DIRECTIONS → Return copies of the lines below that mention "will".

——————————

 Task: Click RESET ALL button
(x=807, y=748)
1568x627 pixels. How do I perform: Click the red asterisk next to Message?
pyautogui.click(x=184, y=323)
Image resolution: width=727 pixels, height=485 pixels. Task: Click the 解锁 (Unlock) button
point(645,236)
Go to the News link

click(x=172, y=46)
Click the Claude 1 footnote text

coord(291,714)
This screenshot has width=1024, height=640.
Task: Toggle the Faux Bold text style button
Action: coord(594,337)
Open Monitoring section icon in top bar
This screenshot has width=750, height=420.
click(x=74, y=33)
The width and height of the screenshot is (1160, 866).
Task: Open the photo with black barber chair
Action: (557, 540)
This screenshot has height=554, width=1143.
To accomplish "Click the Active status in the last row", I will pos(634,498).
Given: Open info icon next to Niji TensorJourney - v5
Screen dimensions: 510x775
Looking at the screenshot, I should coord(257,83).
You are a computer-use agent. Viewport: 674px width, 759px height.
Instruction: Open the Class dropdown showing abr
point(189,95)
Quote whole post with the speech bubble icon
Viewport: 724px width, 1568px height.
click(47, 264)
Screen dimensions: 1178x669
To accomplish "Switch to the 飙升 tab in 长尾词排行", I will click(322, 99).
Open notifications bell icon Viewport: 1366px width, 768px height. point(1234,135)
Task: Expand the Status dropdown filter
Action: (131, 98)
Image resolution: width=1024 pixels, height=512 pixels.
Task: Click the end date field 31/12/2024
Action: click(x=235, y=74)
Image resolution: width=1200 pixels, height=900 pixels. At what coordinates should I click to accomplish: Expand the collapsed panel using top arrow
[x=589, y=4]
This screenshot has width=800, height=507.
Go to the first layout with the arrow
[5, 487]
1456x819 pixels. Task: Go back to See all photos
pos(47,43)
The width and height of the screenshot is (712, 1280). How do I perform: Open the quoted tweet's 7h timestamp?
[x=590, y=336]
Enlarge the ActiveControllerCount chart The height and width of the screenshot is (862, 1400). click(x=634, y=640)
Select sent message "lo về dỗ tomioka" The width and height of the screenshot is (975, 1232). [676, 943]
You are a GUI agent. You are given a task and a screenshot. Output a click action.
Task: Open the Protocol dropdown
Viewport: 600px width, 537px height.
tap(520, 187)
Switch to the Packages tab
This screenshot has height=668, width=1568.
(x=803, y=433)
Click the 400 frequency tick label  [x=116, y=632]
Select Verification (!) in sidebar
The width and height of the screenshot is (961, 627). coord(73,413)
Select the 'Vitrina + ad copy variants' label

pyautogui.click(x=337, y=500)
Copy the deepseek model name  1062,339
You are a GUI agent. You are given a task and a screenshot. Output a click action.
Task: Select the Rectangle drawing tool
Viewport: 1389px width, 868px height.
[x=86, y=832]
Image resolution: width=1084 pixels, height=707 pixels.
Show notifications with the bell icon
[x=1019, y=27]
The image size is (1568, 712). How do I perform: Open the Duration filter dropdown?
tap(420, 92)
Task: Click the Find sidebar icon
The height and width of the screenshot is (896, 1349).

——————————

RESULT OF THE EXERCISE →
To accomplish "Click the Active status in the last row", I will pos(634,498).
To accomplish "Switch to the 飙升 tab in 长尾词排行", I will click(322, 99).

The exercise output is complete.